Mr Jonid says the plan is to continue to focus on countries that have been relatively less affected by the economic crisis, such as India and China from both of which arrivals rose 222% and 137% in Jan-Sept 2000 over the same period of 1999. This is also a vast increase over the 38% and 19% increase in arrivals respectively from India and China in all of 1999 over 1998.
Indeed, the two countries lend themselves well to the marketing slogan of ‘Malaysia – Truly Asia’ which seeks to highlight the mix of Chinese, Indian and Malay cultures that make up the fabric of Malaysian society.
To better attract visitors from the two countries, the Malaysians are working hard to reduce visa barriers as well as improve access. Both China and India are a potential source of cheap labour which can threaten to flood out Malaysia with illegal immigrants. Hence, while Malaysians are not taking the same route as Thailand in granting visas on arrival, they are trying to speed up visa issuance at their respective embassies while being careful to screen out potential illegal immigrants.
In early January, Mr Jonid met with the Malaysian High Commissioner in India to look at all the problems relating to Indians visiting Malaysia. They discussed the possibility of establishing a visa-processing offices outside New Delhi, in markets like Mumbai.
They are also studying other options like the Australian visa processing system under which prospective visitors are screened electronically or the American system under which repeat visitors like business travellers can drop their applications into a box outside the diplomatic mission. These options were to be discussed further during a planned trip by the Malaysian Immigration Division chief to India.
The two countries have also upgraded their aviation agreement under which India will grant Malaysian Airlines nine more flights from India to Malaysia, including four out of Mumbai, two each to New Delhi and Bangalore and one to Hyderabad. If all begin operations as projected in April 2001, it will give Malaysia access to all the political, economic and Information Technology capital cities of India and become a major source of arrivals.

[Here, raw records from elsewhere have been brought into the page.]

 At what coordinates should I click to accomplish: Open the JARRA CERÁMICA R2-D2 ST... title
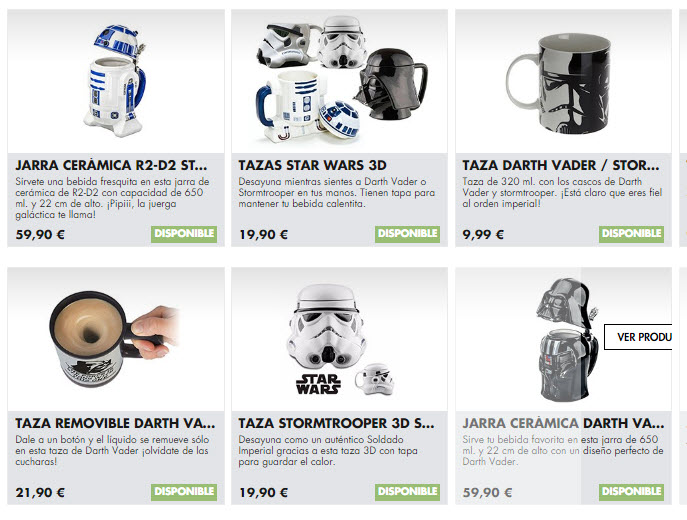click(111, 165)
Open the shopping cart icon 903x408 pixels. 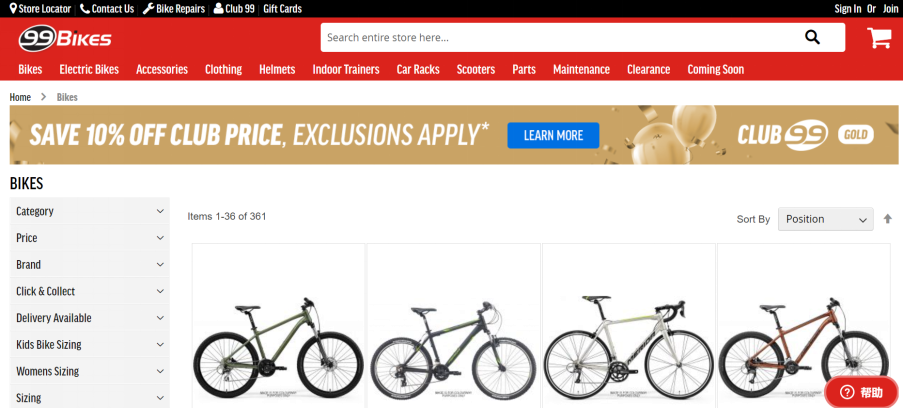click(x=879, y=38)
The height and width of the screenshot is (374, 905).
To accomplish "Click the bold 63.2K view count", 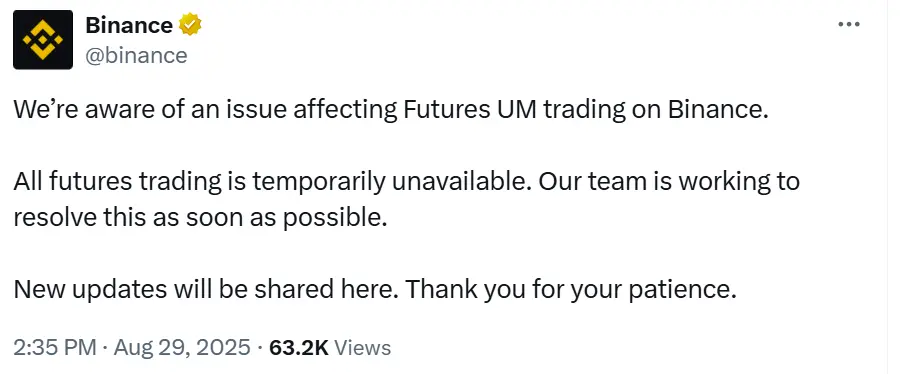I will [x=299, y=347].
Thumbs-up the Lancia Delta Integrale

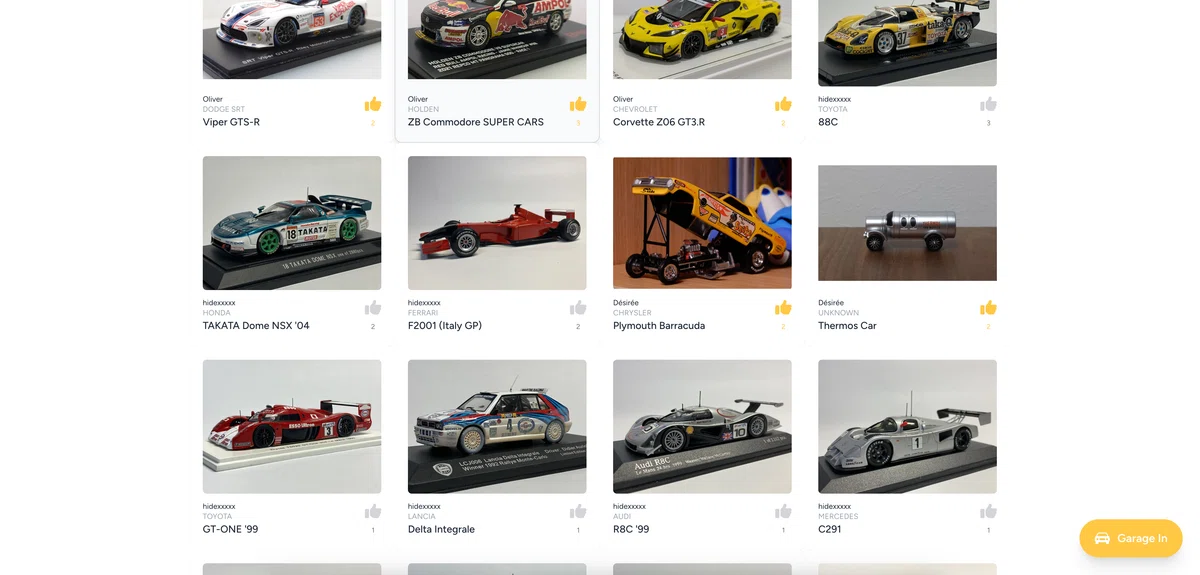(578, 512)
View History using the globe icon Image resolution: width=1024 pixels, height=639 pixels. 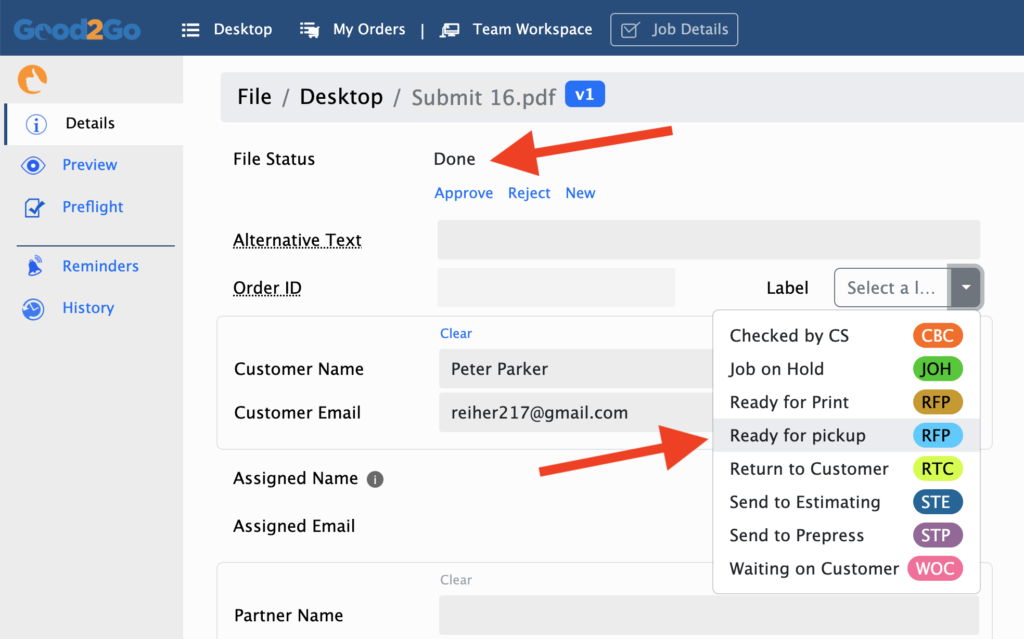38,308
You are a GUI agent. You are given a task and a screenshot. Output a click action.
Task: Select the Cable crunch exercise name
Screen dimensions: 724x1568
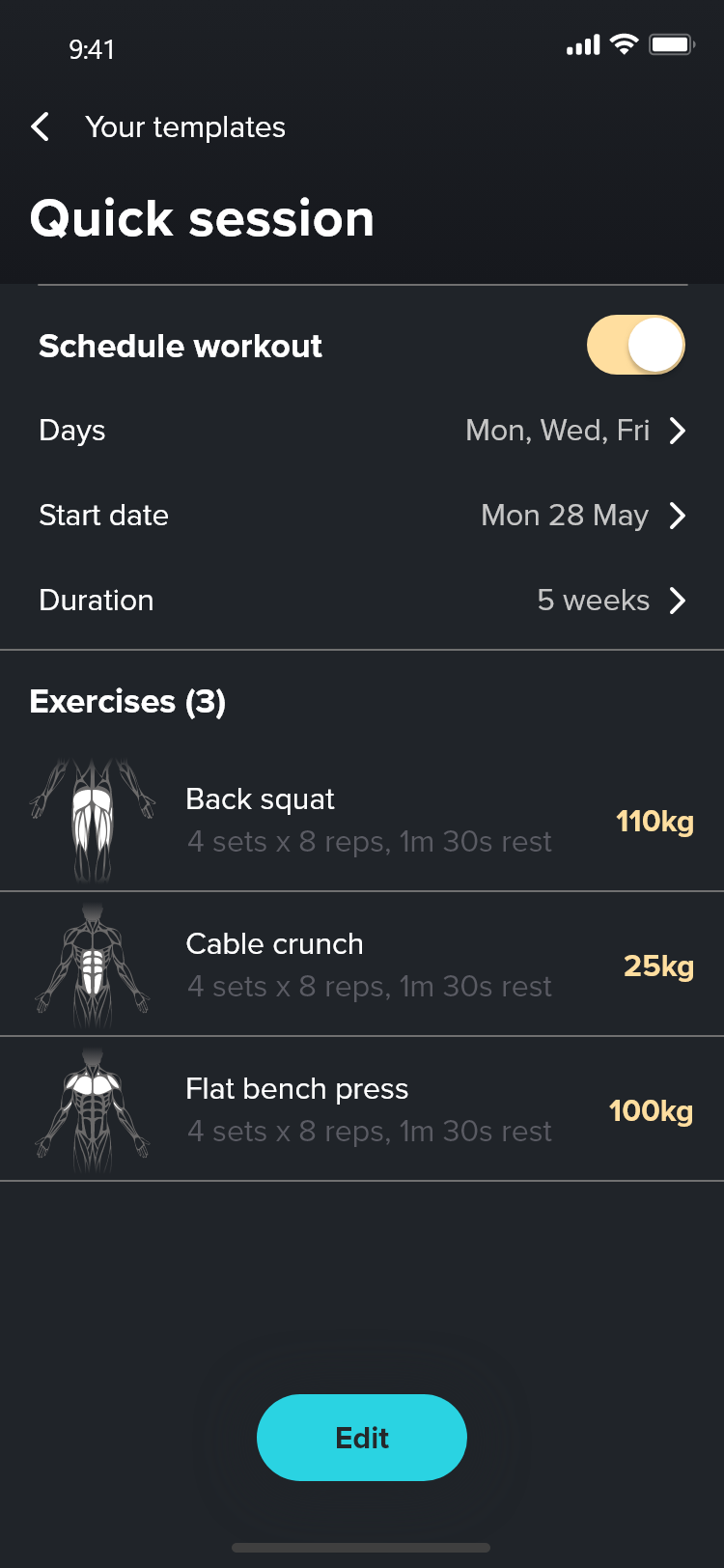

By contrast, the aviation agreement between Thailand and India has been in the doldrums for the last 20 years, with no increase in either seat capacity or the number of destinations to be served between the two countries.
The Malaysians are promising more aggressive marketing world-wide in 2001 as they, too, pursue their strategic objective of moving the national economy away from dependence on oil/gas and cash crops like rubber to service industries like tourism, finance and Information Technology.
They also have a lot of hotel rooms to fill. Between 1989-99, the number of hotels rose by 50% to reach 1,527 in 2000. The supply of rooms has risen from 61,000 in 1993 to over 140,000 in 2000. Average occupancy is around 60-70%.
Earnings from tourism totalled US$3.42 billion from tourism in 1999, up 44.7% over 1998. The previous high was in 1996 with tourism earnings exceeding US$2.97 billion. The average length of stay and daily expenditure have remained constant at 5.5 nights and US$74.4 respectively, indicating that they have not been adversely affected by the Asian economic downturn, says Mr Jonid.
The Meetings, Incentives, Conventions and Exhibitions (MICE) business too has shown positive growth. Between 1995 and 1999, the number of conventions held in Malaysia rose by roughly 25% from 663 in 1995 to over 800 in 1999. Total expenditure by the MICE segment rose from US$236.1 million in 1995 to US$303.2 million in 1999.